***** Given data

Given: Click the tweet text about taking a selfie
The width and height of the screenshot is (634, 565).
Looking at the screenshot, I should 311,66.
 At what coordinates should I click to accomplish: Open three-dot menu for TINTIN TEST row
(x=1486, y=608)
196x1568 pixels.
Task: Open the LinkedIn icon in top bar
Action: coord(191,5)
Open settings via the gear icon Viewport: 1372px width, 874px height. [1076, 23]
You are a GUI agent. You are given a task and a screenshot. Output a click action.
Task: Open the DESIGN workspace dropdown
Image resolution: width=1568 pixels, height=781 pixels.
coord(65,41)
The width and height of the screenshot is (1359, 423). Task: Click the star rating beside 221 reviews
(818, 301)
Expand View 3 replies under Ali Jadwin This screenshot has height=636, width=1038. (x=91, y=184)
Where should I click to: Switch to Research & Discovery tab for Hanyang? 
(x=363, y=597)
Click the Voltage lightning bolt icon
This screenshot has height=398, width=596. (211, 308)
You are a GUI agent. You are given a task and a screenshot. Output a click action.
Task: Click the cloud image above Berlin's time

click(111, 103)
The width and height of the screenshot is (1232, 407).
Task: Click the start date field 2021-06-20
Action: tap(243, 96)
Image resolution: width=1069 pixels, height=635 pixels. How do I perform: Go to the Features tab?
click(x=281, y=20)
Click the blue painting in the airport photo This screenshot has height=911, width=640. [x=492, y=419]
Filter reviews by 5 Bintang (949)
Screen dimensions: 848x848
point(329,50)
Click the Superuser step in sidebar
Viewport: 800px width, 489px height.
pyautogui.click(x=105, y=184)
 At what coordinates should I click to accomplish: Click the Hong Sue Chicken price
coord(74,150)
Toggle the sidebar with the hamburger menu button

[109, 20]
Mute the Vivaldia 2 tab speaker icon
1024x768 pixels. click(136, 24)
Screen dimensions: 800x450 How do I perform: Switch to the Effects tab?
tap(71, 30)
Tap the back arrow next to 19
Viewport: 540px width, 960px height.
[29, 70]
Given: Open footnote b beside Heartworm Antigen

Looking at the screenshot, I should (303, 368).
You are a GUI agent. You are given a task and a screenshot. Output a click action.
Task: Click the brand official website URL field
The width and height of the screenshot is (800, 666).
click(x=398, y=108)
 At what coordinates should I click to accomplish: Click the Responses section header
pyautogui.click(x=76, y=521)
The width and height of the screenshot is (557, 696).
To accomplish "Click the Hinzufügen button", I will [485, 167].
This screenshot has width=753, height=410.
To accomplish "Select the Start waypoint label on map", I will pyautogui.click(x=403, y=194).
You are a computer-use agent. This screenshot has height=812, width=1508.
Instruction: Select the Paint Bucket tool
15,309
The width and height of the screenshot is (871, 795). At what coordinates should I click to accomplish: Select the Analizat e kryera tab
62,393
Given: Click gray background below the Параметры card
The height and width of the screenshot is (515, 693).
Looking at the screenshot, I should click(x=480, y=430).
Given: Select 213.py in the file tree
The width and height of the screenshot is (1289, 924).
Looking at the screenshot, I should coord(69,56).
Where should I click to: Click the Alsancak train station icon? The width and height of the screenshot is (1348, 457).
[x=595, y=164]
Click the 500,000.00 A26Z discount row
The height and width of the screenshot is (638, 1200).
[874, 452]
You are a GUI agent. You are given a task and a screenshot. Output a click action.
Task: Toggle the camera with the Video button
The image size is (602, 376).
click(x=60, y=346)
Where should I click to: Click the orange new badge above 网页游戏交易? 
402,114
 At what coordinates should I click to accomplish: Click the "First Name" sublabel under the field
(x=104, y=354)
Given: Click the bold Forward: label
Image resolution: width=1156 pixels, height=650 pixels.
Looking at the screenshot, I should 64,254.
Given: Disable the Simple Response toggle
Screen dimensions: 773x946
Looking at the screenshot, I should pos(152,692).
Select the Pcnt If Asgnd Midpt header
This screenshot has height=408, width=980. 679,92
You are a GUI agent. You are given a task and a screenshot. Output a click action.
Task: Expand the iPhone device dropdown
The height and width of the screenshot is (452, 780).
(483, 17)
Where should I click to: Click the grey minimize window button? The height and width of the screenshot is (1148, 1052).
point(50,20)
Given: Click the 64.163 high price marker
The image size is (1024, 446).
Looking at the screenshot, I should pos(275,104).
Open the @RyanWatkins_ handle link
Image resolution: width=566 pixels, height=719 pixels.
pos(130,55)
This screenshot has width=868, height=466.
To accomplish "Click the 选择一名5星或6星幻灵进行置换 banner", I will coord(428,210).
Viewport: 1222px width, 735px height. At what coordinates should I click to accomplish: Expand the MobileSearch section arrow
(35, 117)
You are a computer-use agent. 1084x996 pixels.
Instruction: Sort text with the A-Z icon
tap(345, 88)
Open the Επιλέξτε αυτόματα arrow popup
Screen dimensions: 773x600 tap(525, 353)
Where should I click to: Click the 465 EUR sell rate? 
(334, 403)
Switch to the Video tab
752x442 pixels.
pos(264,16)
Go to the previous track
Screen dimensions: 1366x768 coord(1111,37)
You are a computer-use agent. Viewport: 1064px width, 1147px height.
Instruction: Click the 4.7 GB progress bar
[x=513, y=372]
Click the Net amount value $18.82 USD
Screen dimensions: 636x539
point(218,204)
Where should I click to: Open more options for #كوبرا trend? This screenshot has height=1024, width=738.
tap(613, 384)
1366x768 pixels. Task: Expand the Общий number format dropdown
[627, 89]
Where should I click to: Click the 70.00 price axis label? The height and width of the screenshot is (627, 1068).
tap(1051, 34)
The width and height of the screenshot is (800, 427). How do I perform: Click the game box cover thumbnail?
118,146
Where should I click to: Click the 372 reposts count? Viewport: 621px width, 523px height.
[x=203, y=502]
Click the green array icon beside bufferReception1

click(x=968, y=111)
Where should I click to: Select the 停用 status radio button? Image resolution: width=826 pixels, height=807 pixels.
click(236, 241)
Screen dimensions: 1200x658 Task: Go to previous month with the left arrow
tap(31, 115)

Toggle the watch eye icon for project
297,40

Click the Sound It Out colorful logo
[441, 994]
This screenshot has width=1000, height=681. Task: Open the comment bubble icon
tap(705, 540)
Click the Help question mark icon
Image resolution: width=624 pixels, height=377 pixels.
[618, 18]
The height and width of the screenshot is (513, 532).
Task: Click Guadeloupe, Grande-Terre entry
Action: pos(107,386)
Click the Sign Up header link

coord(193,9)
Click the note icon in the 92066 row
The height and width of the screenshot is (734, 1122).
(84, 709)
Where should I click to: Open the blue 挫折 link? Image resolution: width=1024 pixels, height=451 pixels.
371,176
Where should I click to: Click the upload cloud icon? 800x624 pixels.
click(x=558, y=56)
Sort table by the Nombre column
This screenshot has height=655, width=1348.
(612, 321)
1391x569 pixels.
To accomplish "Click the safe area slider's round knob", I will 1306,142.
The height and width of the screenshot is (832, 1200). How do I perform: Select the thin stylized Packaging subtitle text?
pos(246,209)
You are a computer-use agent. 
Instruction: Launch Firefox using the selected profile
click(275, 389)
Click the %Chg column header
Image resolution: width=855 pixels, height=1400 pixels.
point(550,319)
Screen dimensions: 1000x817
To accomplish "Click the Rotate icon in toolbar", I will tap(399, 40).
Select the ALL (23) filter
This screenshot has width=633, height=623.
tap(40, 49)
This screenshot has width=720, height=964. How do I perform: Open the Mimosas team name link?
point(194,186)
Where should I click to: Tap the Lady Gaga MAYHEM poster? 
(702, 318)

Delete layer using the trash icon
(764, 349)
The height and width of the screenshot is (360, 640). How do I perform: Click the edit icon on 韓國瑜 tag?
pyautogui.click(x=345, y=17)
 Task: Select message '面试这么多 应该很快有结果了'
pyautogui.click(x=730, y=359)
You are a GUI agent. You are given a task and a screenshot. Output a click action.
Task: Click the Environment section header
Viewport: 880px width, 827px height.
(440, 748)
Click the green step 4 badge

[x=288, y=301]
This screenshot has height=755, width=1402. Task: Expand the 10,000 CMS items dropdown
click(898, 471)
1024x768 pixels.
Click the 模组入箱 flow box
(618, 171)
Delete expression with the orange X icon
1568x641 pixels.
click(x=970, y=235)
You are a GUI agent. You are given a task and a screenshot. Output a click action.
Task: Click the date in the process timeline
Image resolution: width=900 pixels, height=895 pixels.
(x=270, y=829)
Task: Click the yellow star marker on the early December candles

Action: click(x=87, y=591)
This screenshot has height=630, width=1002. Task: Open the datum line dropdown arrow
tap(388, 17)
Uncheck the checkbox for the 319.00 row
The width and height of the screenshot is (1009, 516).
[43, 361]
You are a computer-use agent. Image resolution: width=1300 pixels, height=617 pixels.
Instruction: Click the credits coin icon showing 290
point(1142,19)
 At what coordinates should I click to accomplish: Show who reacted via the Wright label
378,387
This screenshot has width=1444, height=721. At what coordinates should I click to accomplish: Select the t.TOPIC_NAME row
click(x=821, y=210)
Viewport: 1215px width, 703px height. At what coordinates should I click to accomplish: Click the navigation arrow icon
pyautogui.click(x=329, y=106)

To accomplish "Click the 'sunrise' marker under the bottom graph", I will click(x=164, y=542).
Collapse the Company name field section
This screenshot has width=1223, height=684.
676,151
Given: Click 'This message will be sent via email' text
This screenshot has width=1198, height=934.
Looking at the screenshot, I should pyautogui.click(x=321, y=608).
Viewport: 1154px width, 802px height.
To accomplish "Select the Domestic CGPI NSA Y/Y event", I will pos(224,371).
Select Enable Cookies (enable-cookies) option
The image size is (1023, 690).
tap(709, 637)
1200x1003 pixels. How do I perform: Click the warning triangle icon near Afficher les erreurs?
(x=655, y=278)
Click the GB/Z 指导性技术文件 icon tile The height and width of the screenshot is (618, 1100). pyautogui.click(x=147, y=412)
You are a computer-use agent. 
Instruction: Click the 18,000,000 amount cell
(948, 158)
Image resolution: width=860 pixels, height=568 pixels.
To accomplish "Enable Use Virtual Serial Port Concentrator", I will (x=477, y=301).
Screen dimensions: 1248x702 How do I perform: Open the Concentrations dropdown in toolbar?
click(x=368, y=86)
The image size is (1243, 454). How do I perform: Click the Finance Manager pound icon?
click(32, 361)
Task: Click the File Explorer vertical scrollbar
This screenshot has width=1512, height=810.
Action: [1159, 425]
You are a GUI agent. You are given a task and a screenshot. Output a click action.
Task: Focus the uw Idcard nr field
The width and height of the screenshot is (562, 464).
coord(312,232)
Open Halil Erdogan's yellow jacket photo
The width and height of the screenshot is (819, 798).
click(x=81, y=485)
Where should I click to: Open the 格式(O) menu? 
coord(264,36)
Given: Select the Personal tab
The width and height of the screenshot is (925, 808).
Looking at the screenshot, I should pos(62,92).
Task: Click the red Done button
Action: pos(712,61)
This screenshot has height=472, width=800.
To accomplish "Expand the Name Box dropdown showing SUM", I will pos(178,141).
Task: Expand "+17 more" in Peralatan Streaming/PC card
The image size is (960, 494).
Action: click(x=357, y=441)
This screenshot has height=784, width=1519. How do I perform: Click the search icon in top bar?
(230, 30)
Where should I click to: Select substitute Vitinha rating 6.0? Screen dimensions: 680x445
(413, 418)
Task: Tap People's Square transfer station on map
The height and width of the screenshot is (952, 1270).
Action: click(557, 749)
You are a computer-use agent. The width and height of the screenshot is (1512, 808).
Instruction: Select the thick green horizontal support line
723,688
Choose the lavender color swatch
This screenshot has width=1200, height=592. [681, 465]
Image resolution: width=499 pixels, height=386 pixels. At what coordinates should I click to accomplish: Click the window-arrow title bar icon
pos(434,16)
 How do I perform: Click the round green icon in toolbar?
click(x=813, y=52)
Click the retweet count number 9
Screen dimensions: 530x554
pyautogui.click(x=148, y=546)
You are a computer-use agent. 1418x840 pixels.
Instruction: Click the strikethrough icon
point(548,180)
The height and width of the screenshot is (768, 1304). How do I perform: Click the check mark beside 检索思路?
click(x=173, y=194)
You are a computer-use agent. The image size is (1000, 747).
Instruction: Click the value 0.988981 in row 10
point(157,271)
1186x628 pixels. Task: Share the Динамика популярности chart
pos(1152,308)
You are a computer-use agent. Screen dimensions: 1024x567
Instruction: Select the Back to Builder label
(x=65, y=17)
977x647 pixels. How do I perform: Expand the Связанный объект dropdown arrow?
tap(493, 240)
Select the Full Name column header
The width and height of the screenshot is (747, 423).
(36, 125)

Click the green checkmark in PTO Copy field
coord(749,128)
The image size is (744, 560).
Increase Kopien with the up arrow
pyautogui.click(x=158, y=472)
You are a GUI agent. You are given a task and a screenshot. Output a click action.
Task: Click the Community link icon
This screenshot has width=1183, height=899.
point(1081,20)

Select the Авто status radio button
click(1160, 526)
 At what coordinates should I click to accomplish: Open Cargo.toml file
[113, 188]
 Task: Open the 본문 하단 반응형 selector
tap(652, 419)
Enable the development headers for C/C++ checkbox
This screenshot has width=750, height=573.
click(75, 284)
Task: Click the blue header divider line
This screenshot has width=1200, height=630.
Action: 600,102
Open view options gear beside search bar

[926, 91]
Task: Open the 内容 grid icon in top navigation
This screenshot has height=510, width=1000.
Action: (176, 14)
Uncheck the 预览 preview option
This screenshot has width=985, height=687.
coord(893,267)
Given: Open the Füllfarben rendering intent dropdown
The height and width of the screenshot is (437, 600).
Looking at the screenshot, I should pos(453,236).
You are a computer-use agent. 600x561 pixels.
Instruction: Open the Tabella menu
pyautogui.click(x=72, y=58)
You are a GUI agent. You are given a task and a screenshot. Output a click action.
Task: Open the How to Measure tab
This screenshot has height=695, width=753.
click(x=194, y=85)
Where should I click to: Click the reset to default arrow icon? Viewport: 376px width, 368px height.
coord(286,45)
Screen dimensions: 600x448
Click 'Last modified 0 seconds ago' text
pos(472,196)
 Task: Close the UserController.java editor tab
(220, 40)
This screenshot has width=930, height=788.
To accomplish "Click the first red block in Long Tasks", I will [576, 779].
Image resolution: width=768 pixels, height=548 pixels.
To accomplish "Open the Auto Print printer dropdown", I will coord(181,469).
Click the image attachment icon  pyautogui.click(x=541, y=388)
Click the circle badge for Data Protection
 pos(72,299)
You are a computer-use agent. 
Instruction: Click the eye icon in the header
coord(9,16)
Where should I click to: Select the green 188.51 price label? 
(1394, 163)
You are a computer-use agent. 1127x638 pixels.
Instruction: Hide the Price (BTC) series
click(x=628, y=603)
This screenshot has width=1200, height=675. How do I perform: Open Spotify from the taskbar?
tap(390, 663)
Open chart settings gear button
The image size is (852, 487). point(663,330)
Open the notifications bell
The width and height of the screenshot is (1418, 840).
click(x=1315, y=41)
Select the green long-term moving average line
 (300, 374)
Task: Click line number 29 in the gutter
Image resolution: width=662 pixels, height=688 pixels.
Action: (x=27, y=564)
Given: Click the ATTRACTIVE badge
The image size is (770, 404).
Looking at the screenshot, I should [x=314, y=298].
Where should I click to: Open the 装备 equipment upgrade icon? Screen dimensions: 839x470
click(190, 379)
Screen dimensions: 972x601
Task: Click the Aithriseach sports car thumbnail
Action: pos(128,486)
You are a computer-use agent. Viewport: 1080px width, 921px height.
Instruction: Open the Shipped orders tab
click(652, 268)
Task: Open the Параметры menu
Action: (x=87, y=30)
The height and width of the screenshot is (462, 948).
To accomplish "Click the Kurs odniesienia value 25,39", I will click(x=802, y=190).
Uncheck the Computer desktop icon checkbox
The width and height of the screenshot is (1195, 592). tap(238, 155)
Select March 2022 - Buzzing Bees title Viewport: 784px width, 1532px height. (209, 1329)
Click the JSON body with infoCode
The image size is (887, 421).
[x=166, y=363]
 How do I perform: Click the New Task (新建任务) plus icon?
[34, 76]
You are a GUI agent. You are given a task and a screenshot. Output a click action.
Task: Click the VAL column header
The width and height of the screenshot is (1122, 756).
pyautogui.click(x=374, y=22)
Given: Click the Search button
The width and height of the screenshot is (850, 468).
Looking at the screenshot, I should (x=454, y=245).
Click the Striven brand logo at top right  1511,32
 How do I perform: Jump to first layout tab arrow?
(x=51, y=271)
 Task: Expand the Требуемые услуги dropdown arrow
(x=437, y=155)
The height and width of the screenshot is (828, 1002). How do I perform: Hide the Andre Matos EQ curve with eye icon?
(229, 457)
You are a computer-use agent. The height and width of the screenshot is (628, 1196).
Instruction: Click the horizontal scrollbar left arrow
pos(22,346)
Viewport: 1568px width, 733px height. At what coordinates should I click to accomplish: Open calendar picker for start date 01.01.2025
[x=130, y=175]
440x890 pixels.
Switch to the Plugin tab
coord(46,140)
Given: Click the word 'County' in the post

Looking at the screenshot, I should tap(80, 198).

**********

__Exercise__
Copy every line in the entries above that has the string "brand" in it.

__Result of the task__
Task: Click the brand official website URL field
Click the Striven brand logo at top right  1511,32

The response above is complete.